TE LEZEN TEKST
Een werkende wasmachine

“En het lukte, ik bleef clean. Na elk onze eigen therapie keerde het vertrouwen tussen mij en Julia terug, vonden we het oké om weer samen te zijn en zijn we opnieuw getrouwd. Zo had onze zoon ook weer een echte papa en mama. Daarna is onze dochter geboren. In de HAD-staf werkten ook ervaringsdeskundigen die cliënten door het programma heen hielpen. Toen ik het aanbod kreeg om bij de HAD te komen werken, heb ik die kans gegrepen. Van mijn eerste loon kochten we een wasmachine die het echt deed. Ik weet nog goed dat we in de keuken zaten te kijken naar de draaiende machine. En dat Julia verbaasd opmerkte dat je hem helemaal niet hoorde.”

Hulpeloosheidsdepressie

“Ik moest wel een opleiding volgen en dat werd mbo sociale dienstverlening en later hbo maatschappelijk werk en dienstverlening. Ik dacht: ‘Als ik geen zin meer heb in dat drugsgezeik, kan ik altijd nog wat anders gaan doen.’ Maar ik heb nooit wat anders willen gaan doen. Ik wilde het verschil maken. Andere verslaafden helpen om uit hun hulpeloosheidsdepressie te komen, zoals ik dat altijd heb genoemd. Toen het straatwerk niet meer zo hard nodig was door de komst van betere opvangvoorzieningen, mocht ik me gaan richten op preventie, veldwerk. De opkomst van house, de grote dance events, ‘recreatief’ drugsgebruik, ik heb het allemaal mee mogen maken. Geweldig om bij te dragen aan het opbouwen van de expertise en preventie daaromheen.”

GETOONDE RECORDS
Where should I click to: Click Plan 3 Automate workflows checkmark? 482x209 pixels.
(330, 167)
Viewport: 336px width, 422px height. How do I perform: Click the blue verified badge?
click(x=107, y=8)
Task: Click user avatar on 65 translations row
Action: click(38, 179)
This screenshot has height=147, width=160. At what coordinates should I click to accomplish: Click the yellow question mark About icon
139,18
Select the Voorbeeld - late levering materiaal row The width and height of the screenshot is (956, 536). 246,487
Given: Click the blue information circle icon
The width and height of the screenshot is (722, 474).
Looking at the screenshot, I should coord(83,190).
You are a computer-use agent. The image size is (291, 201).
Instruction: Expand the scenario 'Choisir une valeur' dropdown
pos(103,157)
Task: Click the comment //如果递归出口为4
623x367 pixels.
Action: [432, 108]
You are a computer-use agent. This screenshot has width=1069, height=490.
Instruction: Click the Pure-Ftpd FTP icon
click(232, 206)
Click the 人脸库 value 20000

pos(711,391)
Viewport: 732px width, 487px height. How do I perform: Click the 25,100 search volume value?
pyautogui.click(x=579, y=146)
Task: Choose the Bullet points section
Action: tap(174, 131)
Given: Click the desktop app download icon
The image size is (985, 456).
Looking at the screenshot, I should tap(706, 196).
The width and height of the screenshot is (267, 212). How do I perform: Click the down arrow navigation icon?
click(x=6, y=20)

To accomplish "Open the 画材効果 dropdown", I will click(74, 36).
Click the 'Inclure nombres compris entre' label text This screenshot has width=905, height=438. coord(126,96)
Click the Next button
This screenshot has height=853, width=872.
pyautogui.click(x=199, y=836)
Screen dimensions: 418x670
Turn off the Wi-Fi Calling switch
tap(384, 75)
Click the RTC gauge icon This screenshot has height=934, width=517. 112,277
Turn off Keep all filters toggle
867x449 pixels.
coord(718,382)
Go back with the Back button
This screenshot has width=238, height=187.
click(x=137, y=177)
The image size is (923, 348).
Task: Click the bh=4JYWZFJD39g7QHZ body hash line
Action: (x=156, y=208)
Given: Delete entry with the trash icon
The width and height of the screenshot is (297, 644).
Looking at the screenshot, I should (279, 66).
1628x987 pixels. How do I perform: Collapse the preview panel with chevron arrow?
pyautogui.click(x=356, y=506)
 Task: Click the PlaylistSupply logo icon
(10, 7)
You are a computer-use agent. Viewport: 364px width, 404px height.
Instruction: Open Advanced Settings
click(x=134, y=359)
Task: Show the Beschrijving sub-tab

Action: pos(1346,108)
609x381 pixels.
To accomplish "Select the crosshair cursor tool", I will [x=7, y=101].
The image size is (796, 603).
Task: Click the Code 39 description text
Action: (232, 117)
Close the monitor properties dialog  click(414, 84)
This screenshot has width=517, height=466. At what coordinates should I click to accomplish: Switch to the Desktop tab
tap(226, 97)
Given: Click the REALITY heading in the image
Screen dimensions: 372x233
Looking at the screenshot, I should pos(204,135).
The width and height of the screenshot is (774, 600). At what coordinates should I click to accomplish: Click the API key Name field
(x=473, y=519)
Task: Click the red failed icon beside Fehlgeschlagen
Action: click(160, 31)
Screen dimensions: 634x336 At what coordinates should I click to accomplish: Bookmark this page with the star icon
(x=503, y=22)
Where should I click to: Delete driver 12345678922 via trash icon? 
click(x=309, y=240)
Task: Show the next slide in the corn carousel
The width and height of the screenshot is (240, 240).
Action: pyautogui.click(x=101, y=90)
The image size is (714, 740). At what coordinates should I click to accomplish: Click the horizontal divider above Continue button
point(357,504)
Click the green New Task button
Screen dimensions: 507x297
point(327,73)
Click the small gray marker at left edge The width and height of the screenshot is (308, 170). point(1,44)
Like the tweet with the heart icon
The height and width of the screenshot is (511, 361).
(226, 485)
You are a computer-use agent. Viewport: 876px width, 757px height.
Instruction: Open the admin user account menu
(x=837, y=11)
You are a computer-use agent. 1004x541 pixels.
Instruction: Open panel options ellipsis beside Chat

VRAGEN BIJ DE TEKST
[1] Beantwoord de volgende vragen over de te lezen tekst.
(a) Wat kochten de spreker en Julia van het eerste loon?
(b) Welke opleidingen volgde de spreker?
(c) Waarop mocht de spreker zich richten toen het straatwerk niet meer zo hard nodig was?
[2] Schrijf de tekst over het leven na de verslaving verder vanaf de laatste zin.

ANTWOORDEN
[1]
(a) Een wasmachine die het echt deed.
(b) Mbo sociale dienstverlening en later hbo maatschappelijk werk en dienstverlening.
(c) Op preventie, veldwerk.

[2]
Leven als een VIP

“Door de jaren heen werd ik steeds meer een van dé drugsexperts. Ik zat aan tafel in de hoogste kringen. Ik was een VIP. Ik werd met alle eer ontvangen, kreeg overal backstagebandjes. Ik vond het steeds moeilijker om mijn ego in toom te houden, was mezelf kwijt geraakt. Ook werd ik steeds meer geconfronteerd met beperkingen: mijn geheugen haperde, ik kon moeilijker dingen organiseren. Mijn leeftijd en ook mijn roerige leefstijl begonnen mij parten te spelen. Ik liep vast binnen preventie.”

Terug naar mijn roots

“Deze laatste drie jaar kon ik terugkeren naar mijn roots. Nu werk ik als Aanjager bij NK om de methode herstelondersteunend werken te implementeren. Samen met andere ervaringsdeskundigen en ervaringsvrijwilligers. Het voelt als een mooi moment om terug te keren naar mezelf en iets terug te geven aan anderen en aan NK. Want het is altijd fijn geweest om bij deze tent te werken. En de laatste jaren helemaal, want ik heb weer veel geleerd. Het herstelverhaal is een mooi fenomeen. Werken aan de doelen van mensen zelf, op alle levensgebieden. Professionals en ervaringsdeskundigen vullen elkaar daarbij aan, samen kunnen we het traject van herstel in complete vorm bedienen.”

Hoop en optimisme

“Het motto van NK, ‘Nieuwe Kansen’, dat is prachtig toch? Nooit zeggen dat iemand uitbehandeld is. Ook als iemand voor de zesde keer komt, dan zeggen we ‘Wat fijn dat je er bent, wat kunnen wij voor jou doen, wat heb jij nodig?’ Nieuwe Kansen heb ik ook gehad en daar ben ik dankbaar voor. De eerste ervaringsdeskundige die ik tegenkwam was de straathoekwerker die mij liet zien dat je eruit kan komen. Daar begon mijn herstel. En die hoop, dat perspectief, is zo belangrijk. Dat heeft me teruggebracht naar mijn roots. En ik hoop dat ik dat ook nog steeds uitstraal: hoopvol en optimistisch met Nieuwe Kansen voor iedereen.”